Tally the lines in the rows that contain the word "name", treating uppercase and lowercase as different, and give only the number.
*** RECORDS FOR THE TASK ***
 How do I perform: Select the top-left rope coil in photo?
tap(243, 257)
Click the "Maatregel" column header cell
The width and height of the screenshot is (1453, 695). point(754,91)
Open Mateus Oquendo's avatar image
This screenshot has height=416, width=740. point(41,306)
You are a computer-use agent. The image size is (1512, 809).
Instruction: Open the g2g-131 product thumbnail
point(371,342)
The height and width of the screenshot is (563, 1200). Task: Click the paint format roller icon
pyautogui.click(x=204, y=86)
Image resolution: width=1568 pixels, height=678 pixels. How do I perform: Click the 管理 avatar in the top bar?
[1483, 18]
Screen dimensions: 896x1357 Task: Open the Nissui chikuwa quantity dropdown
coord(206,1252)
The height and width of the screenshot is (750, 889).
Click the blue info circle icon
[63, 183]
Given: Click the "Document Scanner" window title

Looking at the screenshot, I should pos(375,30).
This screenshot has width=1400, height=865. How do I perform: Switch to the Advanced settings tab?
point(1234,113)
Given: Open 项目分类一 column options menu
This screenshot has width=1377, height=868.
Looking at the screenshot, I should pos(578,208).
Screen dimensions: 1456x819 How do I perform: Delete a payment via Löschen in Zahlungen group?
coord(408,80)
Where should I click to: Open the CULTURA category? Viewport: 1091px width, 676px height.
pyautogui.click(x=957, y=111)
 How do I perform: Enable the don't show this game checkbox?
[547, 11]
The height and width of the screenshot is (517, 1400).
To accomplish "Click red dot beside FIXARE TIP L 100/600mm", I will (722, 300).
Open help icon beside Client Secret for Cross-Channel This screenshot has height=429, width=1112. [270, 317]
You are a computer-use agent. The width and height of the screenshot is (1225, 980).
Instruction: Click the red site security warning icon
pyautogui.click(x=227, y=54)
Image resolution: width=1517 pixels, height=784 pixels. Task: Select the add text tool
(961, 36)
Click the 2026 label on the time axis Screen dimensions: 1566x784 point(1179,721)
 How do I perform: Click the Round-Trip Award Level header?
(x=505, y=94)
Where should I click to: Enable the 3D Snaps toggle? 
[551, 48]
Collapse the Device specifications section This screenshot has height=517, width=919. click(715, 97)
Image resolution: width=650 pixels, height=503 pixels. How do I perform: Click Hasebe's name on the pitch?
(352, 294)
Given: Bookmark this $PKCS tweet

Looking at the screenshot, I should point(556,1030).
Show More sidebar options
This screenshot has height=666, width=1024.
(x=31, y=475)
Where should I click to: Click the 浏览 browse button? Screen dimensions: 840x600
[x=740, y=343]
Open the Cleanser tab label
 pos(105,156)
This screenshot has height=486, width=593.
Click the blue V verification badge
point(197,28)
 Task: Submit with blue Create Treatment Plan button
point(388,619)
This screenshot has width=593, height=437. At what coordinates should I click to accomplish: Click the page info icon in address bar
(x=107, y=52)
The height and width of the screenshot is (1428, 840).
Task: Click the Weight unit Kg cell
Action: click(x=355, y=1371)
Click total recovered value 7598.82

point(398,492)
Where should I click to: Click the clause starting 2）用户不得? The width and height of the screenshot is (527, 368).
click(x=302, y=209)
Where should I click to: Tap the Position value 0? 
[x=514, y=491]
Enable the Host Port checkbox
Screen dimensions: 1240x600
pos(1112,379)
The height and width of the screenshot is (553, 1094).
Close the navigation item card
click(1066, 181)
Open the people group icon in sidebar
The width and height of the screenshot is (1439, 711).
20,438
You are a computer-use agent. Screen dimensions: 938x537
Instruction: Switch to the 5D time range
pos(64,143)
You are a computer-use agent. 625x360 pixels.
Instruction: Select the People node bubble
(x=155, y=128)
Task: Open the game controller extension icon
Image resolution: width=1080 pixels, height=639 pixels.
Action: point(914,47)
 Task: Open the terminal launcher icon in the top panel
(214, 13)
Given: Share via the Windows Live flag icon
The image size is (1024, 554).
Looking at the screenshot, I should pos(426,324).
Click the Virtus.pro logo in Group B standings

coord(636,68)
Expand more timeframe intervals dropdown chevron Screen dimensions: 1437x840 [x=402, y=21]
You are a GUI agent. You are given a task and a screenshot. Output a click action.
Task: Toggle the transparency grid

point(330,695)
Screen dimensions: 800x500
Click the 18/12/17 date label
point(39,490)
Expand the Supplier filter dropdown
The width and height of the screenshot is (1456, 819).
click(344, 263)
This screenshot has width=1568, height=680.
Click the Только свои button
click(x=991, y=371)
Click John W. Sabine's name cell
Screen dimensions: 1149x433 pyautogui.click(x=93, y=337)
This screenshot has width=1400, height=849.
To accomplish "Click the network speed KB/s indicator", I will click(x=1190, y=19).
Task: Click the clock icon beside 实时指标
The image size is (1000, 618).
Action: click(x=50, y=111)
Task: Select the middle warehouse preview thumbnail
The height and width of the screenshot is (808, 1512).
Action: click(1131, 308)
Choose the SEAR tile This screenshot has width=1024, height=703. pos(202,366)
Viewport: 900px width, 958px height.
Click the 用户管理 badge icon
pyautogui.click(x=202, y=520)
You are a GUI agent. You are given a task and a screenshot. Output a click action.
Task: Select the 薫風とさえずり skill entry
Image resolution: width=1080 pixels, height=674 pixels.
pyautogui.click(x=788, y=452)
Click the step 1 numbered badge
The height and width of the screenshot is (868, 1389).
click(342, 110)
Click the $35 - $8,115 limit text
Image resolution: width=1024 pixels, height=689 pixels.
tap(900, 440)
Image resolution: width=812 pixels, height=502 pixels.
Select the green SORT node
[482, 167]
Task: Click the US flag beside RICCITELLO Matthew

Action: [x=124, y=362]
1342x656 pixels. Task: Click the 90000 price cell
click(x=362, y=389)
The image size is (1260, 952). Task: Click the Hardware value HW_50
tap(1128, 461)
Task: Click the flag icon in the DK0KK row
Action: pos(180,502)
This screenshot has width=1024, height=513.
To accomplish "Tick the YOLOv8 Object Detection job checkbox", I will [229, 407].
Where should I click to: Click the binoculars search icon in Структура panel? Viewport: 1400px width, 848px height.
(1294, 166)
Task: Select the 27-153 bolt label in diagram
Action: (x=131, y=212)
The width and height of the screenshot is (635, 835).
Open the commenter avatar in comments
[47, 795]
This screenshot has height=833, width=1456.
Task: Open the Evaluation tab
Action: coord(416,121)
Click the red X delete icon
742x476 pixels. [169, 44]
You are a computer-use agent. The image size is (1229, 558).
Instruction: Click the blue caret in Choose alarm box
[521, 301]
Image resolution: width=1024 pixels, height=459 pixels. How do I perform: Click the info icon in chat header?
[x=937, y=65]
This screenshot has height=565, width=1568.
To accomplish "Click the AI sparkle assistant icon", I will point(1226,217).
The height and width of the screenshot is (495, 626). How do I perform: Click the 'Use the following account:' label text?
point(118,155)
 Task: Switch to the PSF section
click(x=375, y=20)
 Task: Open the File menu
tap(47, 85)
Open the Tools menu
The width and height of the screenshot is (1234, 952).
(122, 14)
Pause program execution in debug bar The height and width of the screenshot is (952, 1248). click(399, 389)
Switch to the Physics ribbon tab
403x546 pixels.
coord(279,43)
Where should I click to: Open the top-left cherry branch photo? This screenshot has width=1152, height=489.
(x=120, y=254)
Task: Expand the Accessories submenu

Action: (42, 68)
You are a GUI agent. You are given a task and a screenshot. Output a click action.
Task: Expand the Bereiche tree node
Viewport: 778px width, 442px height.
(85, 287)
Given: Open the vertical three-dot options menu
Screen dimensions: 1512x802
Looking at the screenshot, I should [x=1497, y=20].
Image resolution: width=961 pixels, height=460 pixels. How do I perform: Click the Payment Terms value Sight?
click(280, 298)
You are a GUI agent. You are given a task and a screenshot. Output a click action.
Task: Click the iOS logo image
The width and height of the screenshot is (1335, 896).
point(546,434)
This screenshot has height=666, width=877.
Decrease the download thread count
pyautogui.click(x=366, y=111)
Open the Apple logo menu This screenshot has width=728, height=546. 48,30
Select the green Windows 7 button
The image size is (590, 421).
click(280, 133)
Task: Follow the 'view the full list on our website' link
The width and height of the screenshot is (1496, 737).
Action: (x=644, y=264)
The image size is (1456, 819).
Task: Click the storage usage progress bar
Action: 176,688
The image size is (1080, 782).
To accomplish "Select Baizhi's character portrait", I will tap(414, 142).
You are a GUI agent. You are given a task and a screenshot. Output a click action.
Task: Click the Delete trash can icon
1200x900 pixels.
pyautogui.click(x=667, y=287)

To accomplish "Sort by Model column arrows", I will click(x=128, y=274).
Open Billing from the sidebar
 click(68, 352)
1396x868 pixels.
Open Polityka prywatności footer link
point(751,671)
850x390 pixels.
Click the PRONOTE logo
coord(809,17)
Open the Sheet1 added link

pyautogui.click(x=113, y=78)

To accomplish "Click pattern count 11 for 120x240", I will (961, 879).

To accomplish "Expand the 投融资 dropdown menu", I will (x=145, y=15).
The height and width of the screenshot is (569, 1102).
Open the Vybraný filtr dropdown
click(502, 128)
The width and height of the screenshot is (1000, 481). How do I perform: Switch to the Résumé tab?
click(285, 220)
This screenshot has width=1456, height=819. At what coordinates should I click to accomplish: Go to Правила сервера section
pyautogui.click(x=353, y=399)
***
**FULL SOLUTION**. 2